• _GIVEN DATA_
---------------

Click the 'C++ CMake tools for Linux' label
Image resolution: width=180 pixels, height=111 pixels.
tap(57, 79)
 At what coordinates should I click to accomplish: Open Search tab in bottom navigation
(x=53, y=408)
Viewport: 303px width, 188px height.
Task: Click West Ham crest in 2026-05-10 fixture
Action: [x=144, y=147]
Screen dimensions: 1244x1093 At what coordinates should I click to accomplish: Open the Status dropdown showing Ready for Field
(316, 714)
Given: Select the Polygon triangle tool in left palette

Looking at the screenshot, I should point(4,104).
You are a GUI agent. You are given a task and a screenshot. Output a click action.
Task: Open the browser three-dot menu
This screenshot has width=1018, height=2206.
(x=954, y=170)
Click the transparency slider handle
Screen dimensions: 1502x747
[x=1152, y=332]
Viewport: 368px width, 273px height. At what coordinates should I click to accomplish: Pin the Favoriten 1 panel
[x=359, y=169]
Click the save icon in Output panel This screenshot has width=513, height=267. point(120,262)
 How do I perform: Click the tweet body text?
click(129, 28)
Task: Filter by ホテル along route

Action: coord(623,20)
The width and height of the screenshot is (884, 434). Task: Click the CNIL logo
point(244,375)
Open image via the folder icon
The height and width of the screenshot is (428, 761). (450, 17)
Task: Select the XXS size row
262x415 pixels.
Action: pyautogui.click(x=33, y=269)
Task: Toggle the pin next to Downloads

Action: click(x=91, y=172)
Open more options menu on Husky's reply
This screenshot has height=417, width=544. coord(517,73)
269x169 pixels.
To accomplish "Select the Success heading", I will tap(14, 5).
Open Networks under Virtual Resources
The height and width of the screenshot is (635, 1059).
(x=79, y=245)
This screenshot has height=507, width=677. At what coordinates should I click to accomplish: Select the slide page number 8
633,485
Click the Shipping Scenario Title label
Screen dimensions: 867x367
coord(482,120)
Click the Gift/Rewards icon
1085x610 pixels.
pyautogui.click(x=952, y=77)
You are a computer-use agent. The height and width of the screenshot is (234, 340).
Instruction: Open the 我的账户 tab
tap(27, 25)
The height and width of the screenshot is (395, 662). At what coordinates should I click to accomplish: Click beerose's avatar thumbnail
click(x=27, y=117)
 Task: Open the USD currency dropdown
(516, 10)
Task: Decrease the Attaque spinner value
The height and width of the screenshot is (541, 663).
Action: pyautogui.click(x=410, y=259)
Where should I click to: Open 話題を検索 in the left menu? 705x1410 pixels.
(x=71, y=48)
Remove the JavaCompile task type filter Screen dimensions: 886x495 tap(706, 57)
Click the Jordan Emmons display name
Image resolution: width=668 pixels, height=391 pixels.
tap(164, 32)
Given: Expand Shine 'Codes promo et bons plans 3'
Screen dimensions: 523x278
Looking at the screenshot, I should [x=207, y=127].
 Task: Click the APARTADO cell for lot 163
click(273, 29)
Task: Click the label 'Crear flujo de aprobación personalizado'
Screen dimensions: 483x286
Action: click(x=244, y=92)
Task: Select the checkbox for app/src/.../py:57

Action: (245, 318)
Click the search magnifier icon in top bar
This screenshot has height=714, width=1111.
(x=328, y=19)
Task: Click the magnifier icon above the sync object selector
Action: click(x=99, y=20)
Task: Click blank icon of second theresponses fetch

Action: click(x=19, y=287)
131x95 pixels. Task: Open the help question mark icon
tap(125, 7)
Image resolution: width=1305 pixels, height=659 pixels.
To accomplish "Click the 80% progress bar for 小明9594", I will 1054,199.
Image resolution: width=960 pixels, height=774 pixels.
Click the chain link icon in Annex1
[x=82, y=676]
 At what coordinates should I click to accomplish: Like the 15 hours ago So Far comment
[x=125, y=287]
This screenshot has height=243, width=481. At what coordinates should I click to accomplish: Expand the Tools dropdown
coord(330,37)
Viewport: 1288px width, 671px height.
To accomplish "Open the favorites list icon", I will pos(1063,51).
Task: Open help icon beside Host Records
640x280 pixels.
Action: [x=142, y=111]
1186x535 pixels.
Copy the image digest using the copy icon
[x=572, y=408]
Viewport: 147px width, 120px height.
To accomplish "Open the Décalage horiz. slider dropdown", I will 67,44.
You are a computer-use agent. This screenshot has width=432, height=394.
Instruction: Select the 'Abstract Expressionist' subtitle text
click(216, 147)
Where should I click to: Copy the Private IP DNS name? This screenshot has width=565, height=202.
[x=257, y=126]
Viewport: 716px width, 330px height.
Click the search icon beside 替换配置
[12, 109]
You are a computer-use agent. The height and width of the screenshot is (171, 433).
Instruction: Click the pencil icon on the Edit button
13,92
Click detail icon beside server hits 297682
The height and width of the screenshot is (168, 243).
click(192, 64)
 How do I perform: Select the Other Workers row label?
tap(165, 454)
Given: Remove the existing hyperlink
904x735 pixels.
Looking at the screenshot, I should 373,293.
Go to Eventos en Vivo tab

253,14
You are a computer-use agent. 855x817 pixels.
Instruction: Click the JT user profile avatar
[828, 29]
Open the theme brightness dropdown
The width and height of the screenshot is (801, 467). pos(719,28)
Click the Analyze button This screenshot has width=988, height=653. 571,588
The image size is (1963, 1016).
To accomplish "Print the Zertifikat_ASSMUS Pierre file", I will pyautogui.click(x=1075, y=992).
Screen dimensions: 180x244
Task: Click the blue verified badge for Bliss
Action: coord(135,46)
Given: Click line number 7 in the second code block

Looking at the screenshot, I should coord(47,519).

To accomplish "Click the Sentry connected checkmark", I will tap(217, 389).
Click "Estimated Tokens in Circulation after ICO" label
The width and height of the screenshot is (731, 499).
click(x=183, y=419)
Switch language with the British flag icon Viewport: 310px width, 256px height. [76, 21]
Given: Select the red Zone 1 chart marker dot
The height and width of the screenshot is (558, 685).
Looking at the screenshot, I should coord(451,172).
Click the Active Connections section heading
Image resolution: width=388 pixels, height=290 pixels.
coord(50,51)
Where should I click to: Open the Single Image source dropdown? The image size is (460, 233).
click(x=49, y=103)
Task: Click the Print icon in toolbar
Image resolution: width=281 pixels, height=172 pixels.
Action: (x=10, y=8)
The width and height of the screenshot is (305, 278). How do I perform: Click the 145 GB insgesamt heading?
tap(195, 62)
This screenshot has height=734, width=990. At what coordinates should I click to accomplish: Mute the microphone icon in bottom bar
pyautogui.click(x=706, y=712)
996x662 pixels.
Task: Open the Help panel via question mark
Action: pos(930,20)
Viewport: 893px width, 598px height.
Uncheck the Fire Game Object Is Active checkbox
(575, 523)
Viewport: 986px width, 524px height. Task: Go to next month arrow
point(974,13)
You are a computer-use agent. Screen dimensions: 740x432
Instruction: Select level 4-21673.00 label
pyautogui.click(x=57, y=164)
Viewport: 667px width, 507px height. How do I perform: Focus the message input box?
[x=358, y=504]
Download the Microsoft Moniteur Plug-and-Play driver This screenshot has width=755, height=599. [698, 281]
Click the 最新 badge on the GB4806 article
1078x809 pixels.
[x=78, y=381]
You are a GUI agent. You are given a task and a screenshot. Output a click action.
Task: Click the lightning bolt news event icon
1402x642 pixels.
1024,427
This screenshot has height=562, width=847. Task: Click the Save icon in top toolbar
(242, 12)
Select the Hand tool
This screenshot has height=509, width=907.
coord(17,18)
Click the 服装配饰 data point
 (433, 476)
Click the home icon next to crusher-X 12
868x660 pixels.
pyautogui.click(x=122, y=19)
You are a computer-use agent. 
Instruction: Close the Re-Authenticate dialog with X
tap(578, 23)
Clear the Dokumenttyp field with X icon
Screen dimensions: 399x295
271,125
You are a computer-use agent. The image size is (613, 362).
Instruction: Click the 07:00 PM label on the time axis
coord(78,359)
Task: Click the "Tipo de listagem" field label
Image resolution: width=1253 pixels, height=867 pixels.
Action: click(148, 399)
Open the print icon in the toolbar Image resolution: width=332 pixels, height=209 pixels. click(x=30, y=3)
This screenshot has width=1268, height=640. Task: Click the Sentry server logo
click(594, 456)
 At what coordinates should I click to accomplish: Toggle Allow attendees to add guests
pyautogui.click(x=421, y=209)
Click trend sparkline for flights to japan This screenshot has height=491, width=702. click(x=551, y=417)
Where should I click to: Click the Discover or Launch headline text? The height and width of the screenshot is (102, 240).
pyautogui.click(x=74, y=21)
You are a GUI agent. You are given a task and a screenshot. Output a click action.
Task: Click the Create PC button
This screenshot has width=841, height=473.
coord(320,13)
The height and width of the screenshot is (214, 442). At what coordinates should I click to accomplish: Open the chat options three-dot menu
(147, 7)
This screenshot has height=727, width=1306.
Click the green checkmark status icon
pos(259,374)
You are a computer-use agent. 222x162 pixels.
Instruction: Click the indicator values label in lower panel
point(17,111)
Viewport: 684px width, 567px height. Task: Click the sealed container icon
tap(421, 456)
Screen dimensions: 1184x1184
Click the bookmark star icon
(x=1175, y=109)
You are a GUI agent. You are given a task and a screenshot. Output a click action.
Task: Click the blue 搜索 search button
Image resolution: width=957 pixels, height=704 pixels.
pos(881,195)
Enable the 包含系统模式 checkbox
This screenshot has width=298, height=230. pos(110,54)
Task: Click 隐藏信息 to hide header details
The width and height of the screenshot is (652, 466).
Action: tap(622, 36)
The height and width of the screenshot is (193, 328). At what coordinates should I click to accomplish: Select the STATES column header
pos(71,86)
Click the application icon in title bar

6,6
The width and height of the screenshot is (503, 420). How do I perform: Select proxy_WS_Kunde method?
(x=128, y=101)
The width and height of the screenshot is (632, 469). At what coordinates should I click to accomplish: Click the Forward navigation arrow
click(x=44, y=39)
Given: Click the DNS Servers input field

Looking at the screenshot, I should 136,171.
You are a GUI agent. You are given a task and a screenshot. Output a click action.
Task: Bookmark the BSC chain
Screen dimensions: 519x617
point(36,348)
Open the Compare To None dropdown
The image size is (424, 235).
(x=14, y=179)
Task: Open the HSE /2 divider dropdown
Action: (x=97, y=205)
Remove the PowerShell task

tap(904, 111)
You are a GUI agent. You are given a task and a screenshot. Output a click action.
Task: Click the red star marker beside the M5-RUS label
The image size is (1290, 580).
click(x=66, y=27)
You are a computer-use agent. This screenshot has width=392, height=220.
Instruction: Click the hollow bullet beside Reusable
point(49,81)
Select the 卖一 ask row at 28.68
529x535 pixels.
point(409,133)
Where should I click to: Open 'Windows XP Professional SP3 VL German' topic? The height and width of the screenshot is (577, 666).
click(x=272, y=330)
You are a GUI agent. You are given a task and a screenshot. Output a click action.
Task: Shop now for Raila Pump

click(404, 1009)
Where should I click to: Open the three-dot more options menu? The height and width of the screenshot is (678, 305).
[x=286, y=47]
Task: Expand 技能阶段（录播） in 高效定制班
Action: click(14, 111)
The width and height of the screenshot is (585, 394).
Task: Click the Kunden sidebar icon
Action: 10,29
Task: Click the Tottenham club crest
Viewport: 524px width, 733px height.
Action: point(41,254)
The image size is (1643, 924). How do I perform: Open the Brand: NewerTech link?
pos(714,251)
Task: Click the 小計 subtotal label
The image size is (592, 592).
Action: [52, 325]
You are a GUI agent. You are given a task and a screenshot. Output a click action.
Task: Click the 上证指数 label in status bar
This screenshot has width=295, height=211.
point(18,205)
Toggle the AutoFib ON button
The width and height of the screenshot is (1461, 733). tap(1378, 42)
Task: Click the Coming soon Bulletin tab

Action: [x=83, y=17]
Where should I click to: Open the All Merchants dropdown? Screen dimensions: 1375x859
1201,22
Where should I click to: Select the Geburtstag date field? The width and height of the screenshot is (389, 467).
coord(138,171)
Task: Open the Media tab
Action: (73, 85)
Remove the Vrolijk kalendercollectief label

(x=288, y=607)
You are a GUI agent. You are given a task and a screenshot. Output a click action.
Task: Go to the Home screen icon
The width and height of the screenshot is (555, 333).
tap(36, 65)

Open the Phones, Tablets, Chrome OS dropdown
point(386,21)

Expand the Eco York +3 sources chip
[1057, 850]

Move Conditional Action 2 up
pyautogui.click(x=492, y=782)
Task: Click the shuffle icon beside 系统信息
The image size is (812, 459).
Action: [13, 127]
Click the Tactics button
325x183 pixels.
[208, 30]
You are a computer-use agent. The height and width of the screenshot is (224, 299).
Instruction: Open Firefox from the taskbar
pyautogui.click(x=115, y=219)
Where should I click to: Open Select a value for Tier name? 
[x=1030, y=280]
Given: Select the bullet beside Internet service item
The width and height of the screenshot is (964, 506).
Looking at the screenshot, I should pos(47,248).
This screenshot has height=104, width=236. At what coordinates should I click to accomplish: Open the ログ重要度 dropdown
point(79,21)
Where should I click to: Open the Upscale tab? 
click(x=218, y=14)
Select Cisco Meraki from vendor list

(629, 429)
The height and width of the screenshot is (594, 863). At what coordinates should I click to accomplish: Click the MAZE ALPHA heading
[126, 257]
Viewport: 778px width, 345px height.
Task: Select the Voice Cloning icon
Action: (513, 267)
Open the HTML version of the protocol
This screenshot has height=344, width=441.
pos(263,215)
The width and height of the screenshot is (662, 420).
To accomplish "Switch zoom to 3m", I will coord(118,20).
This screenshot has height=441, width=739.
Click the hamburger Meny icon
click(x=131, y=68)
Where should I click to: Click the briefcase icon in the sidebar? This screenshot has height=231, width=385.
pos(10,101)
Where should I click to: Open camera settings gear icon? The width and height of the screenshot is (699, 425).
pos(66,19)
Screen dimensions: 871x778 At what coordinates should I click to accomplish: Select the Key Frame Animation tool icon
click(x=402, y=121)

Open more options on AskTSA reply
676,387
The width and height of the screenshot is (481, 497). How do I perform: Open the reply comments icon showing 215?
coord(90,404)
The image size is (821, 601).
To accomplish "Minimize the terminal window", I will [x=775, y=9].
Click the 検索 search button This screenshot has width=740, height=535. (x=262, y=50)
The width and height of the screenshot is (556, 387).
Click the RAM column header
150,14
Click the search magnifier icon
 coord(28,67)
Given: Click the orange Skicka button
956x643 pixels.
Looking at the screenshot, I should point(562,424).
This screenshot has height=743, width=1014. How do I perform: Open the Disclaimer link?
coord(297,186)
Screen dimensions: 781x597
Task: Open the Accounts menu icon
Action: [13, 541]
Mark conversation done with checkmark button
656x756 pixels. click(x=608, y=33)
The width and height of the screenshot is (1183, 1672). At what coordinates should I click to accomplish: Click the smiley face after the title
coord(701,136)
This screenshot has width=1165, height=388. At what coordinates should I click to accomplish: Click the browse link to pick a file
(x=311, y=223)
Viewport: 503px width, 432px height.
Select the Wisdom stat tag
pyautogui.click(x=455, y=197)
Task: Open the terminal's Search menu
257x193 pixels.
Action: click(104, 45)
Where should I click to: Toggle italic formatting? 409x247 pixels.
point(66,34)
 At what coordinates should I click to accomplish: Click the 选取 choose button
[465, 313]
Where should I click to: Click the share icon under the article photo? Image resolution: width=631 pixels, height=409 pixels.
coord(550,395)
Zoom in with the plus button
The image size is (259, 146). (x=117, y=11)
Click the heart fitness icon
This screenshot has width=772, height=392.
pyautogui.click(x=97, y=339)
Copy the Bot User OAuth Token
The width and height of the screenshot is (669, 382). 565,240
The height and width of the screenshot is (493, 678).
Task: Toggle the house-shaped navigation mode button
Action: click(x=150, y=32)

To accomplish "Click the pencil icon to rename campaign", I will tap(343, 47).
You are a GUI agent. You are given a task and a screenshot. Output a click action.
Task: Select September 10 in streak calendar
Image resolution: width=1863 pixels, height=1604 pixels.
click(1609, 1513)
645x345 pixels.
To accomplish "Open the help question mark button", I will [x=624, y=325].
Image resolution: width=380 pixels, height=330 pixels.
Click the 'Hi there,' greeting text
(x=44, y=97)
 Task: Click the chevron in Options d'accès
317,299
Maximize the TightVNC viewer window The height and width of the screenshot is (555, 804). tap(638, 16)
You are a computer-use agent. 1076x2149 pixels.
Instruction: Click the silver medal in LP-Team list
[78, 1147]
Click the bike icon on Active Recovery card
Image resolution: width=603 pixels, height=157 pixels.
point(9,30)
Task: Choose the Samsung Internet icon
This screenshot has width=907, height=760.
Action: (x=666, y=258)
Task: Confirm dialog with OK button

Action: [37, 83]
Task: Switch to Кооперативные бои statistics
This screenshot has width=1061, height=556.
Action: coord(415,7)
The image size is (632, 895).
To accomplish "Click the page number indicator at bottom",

---------------

• _WHAT YOU NEED TO DO_
Across the entries above, find each line with the word "terminal" and please copy it out.

• _RESPONSE_
To accomplish "Minimize the terminal window", I will [x=775, y=9].
Task: Open the terminal's Search menu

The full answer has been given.